Your instructions: Output each record below exactly. No images go in the copy.

Source data:
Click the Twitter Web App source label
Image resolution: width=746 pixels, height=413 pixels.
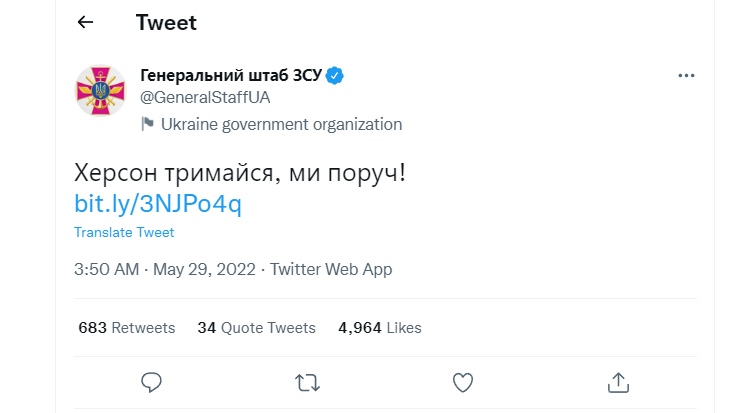[x=331, y=269]
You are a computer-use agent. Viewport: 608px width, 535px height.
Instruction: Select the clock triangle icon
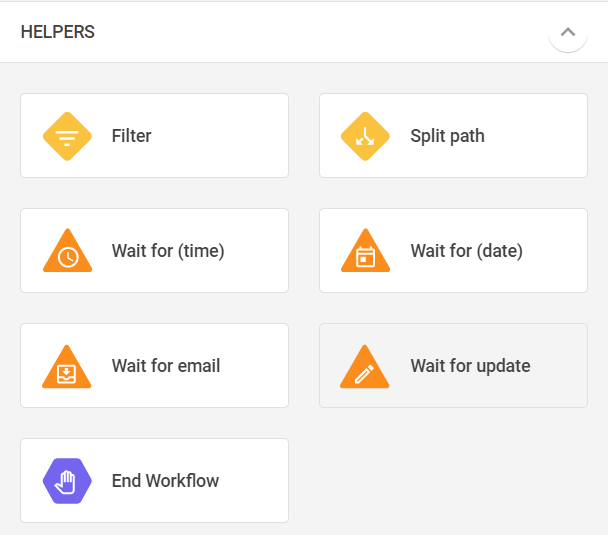(67, 251)
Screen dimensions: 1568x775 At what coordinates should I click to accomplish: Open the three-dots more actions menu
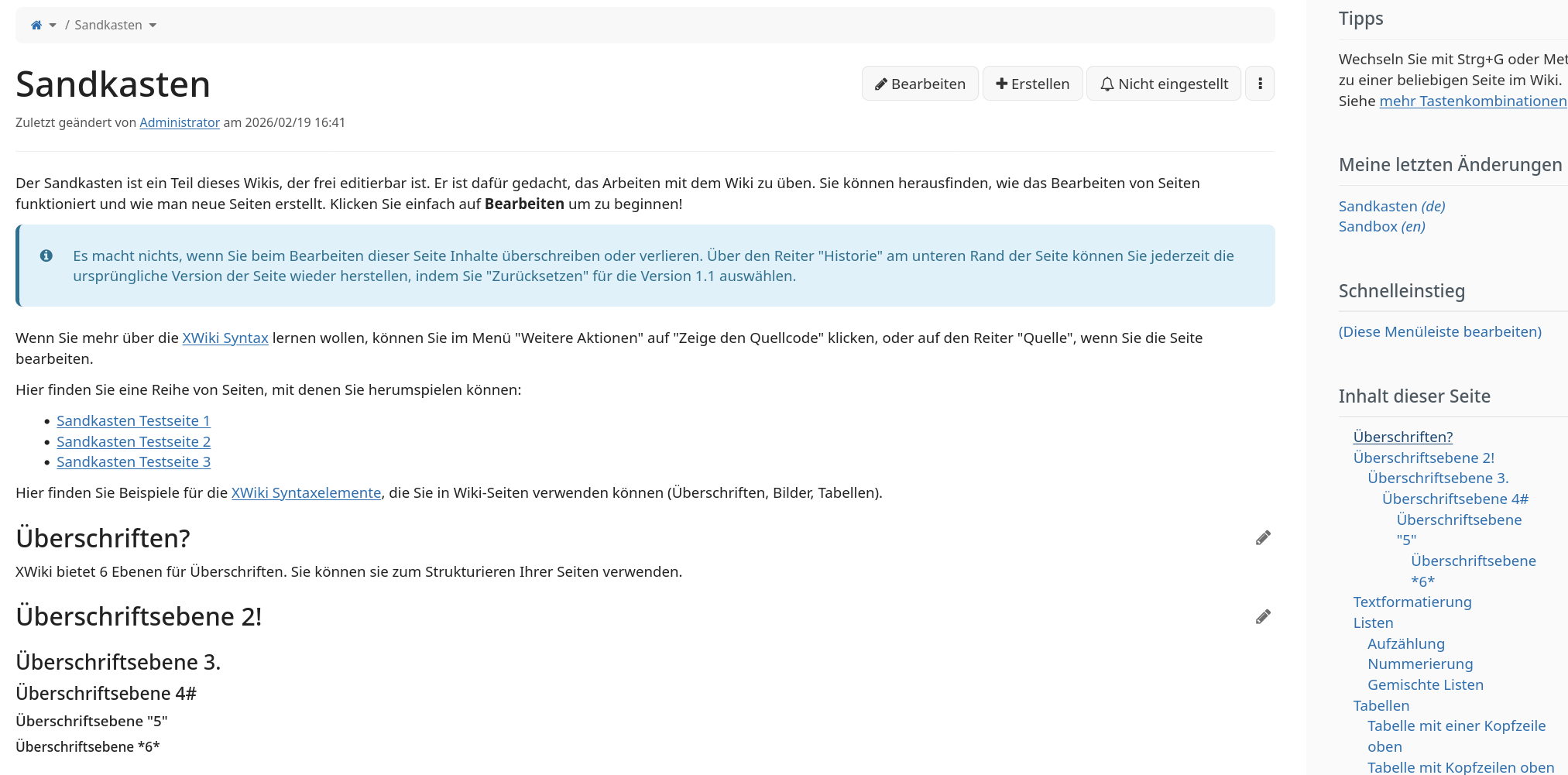(1260, 84)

Solution to this task:
Click the Twitter Web App source label
Image resolution: width=746 pixels, height=413 pixels.
[x=331, y=269]
You are a computer-use agent. Viewport: 608px width, 535px height.
Instruction: Select the clock triangle icon
(67, 251)
Screen dimensions: 1568x775 At what coordinates should I click to accomplish: Open the three-dots more actions menu
(1260, 84)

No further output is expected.